Long term follow-up in patients with pulmonary alveolar proteinosis

Pulmonary alveolar proteinosis (PAP) is a rare lung disease characterized by respiratory failure due to surfactant accumulation within the lung. PAP is currently treated by whole lung lavage (WLL). Since 1977, our cohort is 52 (35 male, 17 female) idiopathic PAP patients. Median age - 37±9 y.o. Most patients are current or former smokers (64%) and have occupational history (55%). Most patients have moderate impairments in functional parameters (mean DLCO - 65±15% pred., mean pulmonary artery systolic pressure - 30±6 mm Hg). The majority of patients (88.4%) received WLL therapy. 3 patients (5.8%) had segmental lavage, 3 patients (5.8%) - N-acetylcysteine (NAC) as monotherapy. The average number of WLL procedures was 2 (1-7). 34.6% received only one WLL and demonstrated long-term improvement after the procedure. 5-years survival rate is 100%. Spontaneous resolution was observed in 2 patients (3.8%) on NAC treatment. In most cases the course of PAP was slowly progressive. 8 patients (15.4%) had rapid progressive deterioration with respiratory failure despite repeated WLL. Predictors of fast progression were estimated.
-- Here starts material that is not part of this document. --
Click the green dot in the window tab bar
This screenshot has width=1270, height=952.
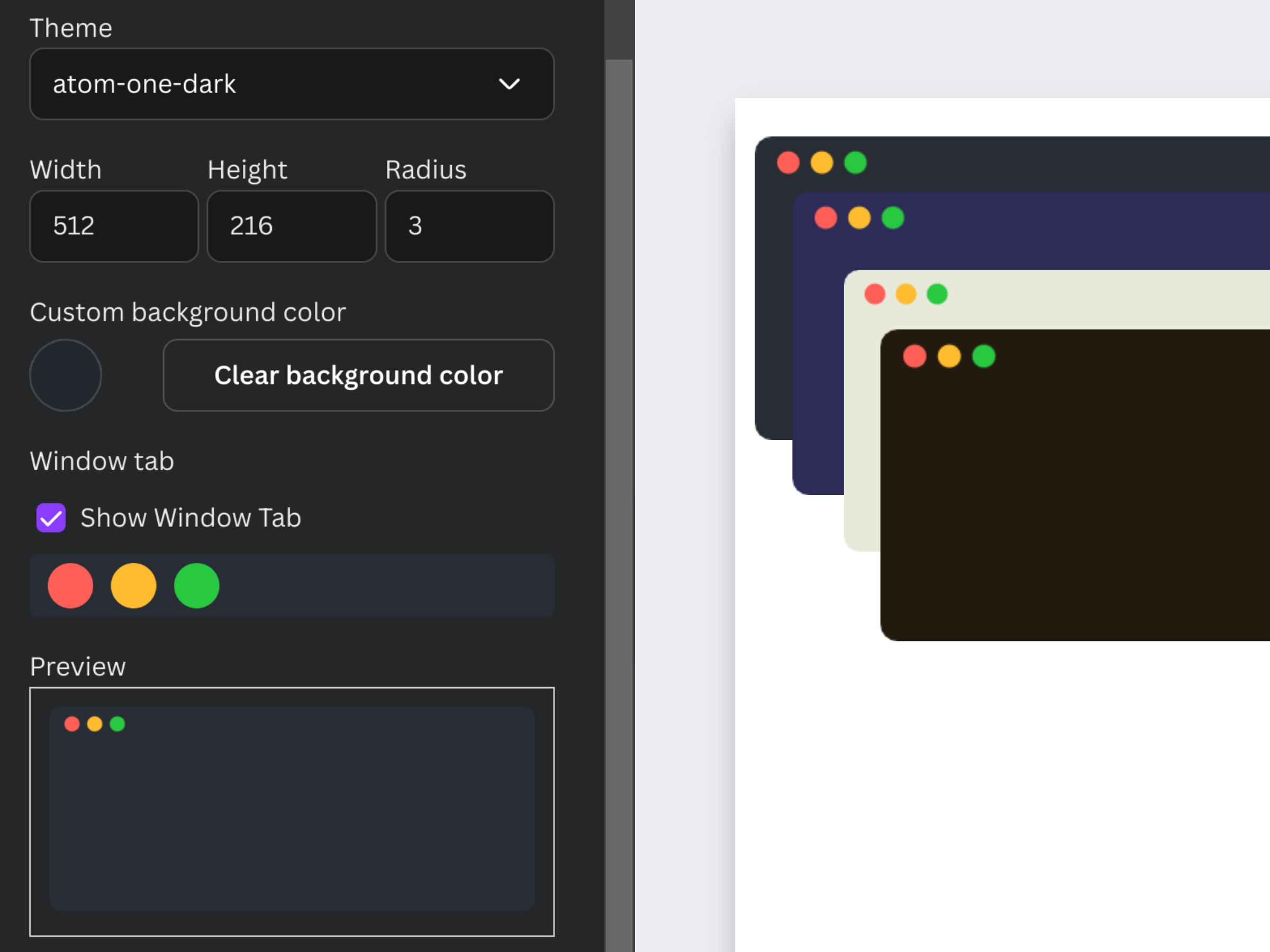[x=196, y=585]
No associations with gender, age, smoking status were found. Long antibiotics and corticosteroids (CS) intake due to incorrect diagnoses before PAP diagnostic (p<0.05) and more than 3 years since first symptoms occurred till PAP diagnostic (p<0.05) correlated with progressive deterioration despite repeated WLL treatments. Besides, long CS intake increased the risk of secondary infections: pneumonia in 3 patients (5.8%), tuberculosis in 3 patients (5.8%), aspergillosis – 1 patient (1.9%). Avoiding of delayed diagnosis/incorrect treatment increases the probability of long symptom-free period after WLL.